• **Reading text**:
◇ ◇ ◇ ◇

# Dataset from NER dataset

For our task we need to collect a dataset with following properties:
1. Sentence contains just one named entity
    + of type ORG for simplicity

In [1]:
from pathlib import Path
import re
import pymongo
from tqdm import tqdm
import json
from datetime import datetime

In [2]:
client = pymongo.MongoClient()
database = client["texts"]
collection = database["news"]
projection = {"text": 1}
texts = collection.find({}, projection)
total_texts = collection.estimated_document_count()
total_texts

538362

In [3]:
news_path = Path("./data/texts.json/")

In [4]:
import spacy

In [5]:
nlp = spacy.load("ru_core_news_lg")

In [6]:
from natasha import (Segmenter, Doc)
segmenter = Segmenter()

In [7]:
data = []
for _doc in tqdm(texts, total=total_texts):
    text = _doc["text"]
    natashadoc = Doc(text)
    natashadoc.segment(segmenter)
    for idx, sentence in enumerate(natashadoc.sents):
        doc = nlp(sentence.text)
        # Count ORG entities
        org_count = 0
        for span in doc.ents:
            if span.label_ == "ORG":
                org_count += 1
        if org_count != 1:
            continue
        # We for sure have 1 ORG, need to take it
        ent = None    
        for span in doc.ents:
            if span.label_ == "ORG":
                ent = span
                break
                
        data.append({
            "text": sentence.text,
            "ent": ent.text,
            "span": [ent.start_char, ent.end_char]
        })

◇ ◇ ◇ ◇

• **Source material**:

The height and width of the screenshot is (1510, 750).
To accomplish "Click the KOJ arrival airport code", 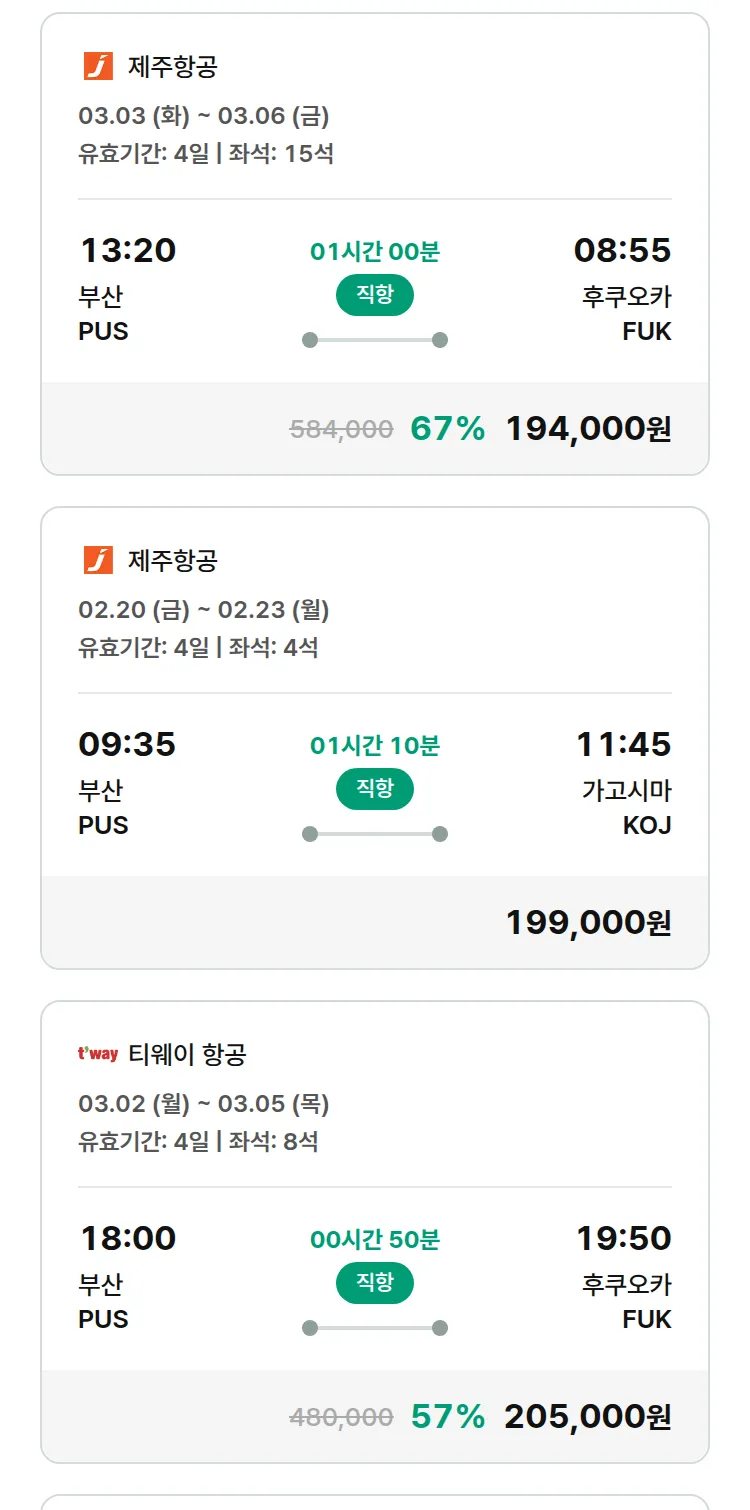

◇ ◇ ◇ ◇

• **Problem to work on**: Name every module or package that an import statement in the notebook on building an NER dataset brings in.

• **Correct answer**: pathlib, re, pymongo, tqdm, json, datetime, spacy, natasha